Until a few days ago, I had never heard of Craig Jepson, and I suspect that that is also true of most New Zealanders. He has suddenly become almost as well-known as Meng Foon, the Race Relations Commissioner. Both men are hugely admired by some; and viscerally disliked by others – though those who admire Meng Foon no doubt detest Craig Jepson and vice versa.


For those who haven’t been following the media lately, Craig Jepson is of course the recently-elected mayor of the Kaipara District. He had the effrontery to point out to a Maori member of his council that reciting a karakia, or any other kind of prayer, at the beginning of a council meeting was quite inappropriate, given that the council is a secular institution.


After what I presume was some discussion with other councillors, Mayor Jepson announced that councillors could take it in turn to say some introductory words prior to council meetings, but these introductory words would not be part of the formal proceedings.
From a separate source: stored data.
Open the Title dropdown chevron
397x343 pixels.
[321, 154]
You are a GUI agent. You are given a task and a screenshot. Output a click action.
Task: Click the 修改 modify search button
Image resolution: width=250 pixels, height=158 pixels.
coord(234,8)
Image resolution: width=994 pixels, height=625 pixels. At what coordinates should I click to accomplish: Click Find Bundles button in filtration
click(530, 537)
This wasn’t good enough for some Maori who insisted that reciting a karakia at the commencement of council meetings was some kind of absolute right, presumably guaranteed by the Treaty of Waitangi. They turned up in numbers prior to the council meeting this week, and ten of them were allowed to speak in what councils call Public Forum. Speaker after speaker denounced the mayor, and accused him of arrogance and racism.


But the mayor was absolutely right, and I have long been mystified by the willingness of councils to tolerate the intrusion of Maori customs into formal council meetings.
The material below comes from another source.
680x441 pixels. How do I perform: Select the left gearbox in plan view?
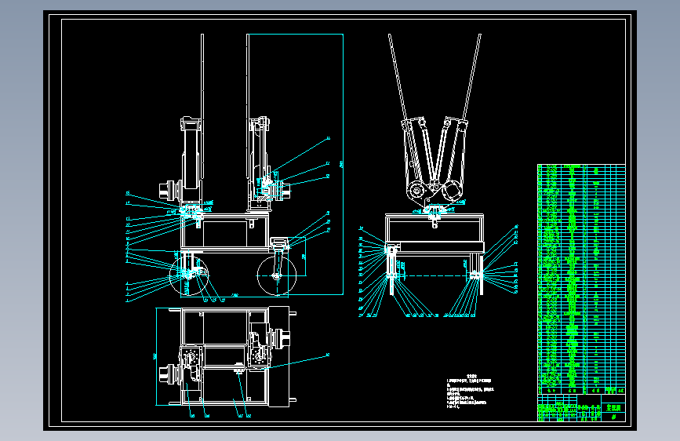(x=191, y=364)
I recently attended the first meeting of a district council following the recent local body elections. Male councillors were seated in the front row; female councillors in the row behind. The meeting began with a karakia and several rather lengthy speeches in the Maori language. No translation was provided. Very few, if any, of the councillors understood what was being said.


Yes, the Maori language is one of New Zealand’s official languages (with sign language being the other official language), but to speak in a language which none of your listeners understand is at least inconsiderate if not downright rude. It is certainly no way to encourage understanding, or the way to convey information.
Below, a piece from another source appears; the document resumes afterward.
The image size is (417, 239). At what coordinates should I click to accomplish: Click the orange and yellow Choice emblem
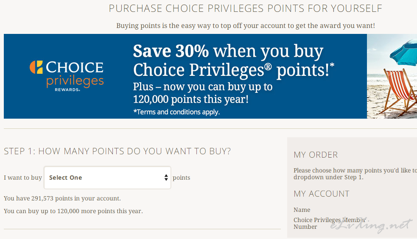click(36, 67)
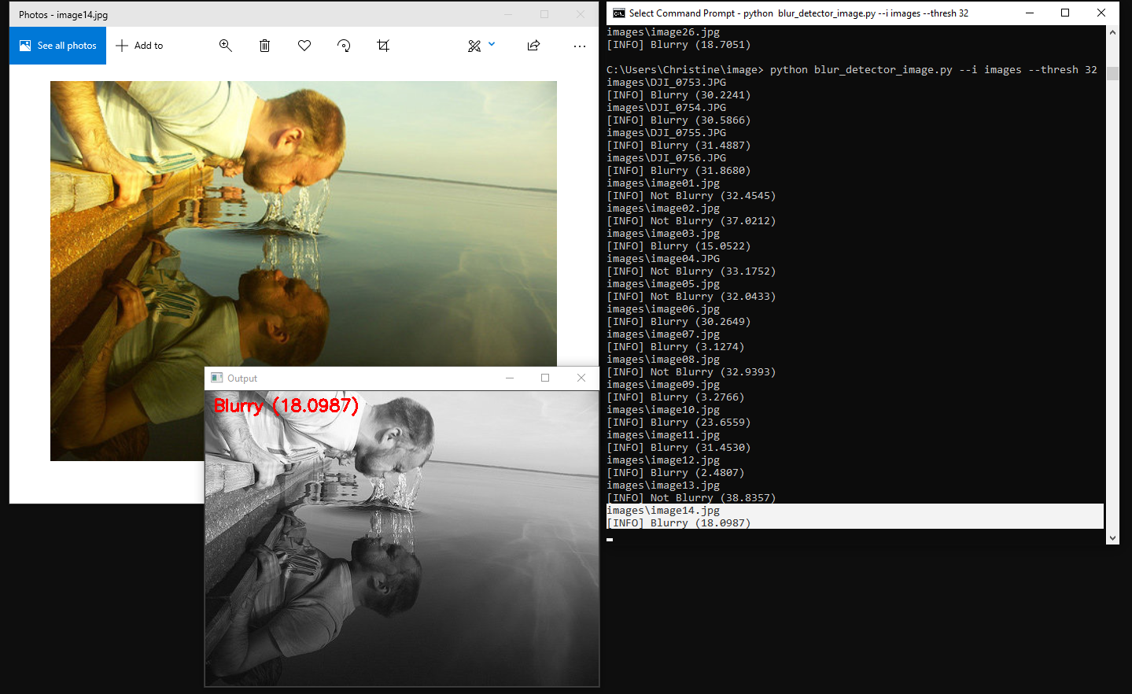Image resolution: width=1132 pixels, height=694 pixels.
Task: Select the Zoom magnifier tool in Photos toolbar
Action: tap(226, 46)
If a Catholic councillor wanted to open a council meeting by reciting the Rosary, nobody would be surprised if the mayor advised the councillor that reciting the Rosary would be inappropriate given that the council is an entirely secular institution.


I hope lots of people send Mayor Jepson supportive messages because he may be treading a lonely path. He needs to know that lots of New Zealanders, including no doubt lots of Maori New Zealanders, support him. His email address is mayor@kaipara.govt.nz


5,703 views179 comments

179 commenti


The hub of your objections is “the willingness of councils to tolerate the intrusion of Maori customs into formal council meetings.”.

Strange that running meetings along the lines of British customs presents no problems, yet customs of Māori must be ignored. That doesn’t reflect equality.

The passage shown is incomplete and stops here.